My godmother’s family was not an anomaly, I came to find, and even though their willing embrace of a despotic war criminal appeared detestable on the surface, they were convinced it was the moral, Godly sanctioned view. While the reality has begun to set in that we are living in a vastly different informational age, we must identify group needs and desires when we reach back into the roots and origins of how once unbelievably extreme views have now gained acceptance and legitimization by a party in power. My godmother’s family’s needs were rooted in their Christian sect in Syria, and any alternative to the criminal regime of the Assad regime posed an existential threat to their population. While this argument has merit in Syria, it allowed them to justify or dismiss diabolically criminal actions. As a result, conspiracies became more comforting as a logical answer to criticisms to my godmother’s family and the elder men that Thanksgiving weekend.
The right-wing base – a combination of nationalists and evangelicals (also akin to the orthodox church and nationalists behind Putin in Russia) – in the U.S. has similarly embraced wholly irrational conspiracies in order to defend Trump.

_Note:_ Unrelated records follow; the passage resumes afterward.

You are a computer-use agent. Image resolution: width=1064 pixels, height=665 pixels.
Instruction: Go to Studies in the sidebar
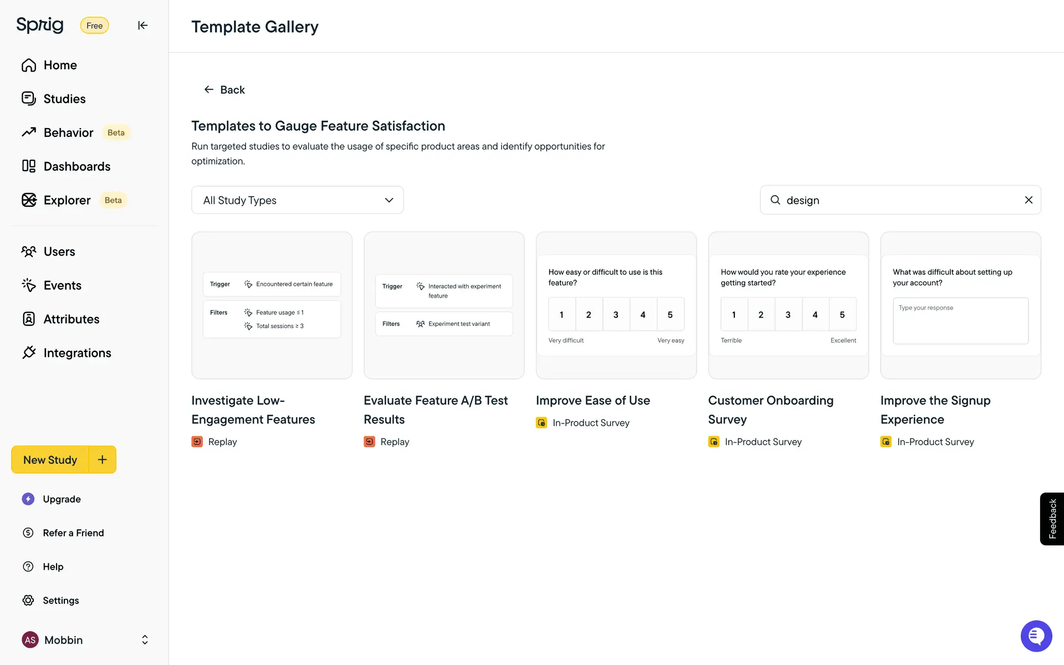64,99
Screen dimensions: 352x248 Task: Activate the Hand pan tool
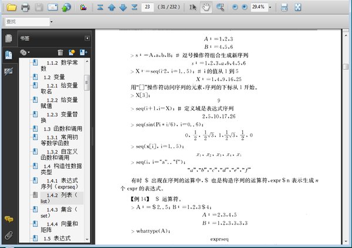point(207,8)
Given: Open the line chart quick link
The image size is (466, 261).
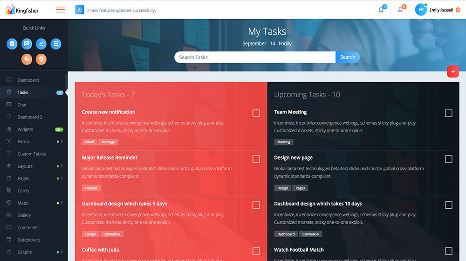Looking at the screenshot, I should point(41,44).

We need to carefully identify the origins and symptoms of the dangers of autocratic praise and the blinding biases of those in support, and explore the greater context that helps harbor them. If we become increasingly unwilling to expand beyond the confines of sources of information that comfort beliefs and insecurities, and neglect the greater context of the issues in our communities, then the most basic realities will become increasingly obscure and difficult to discern.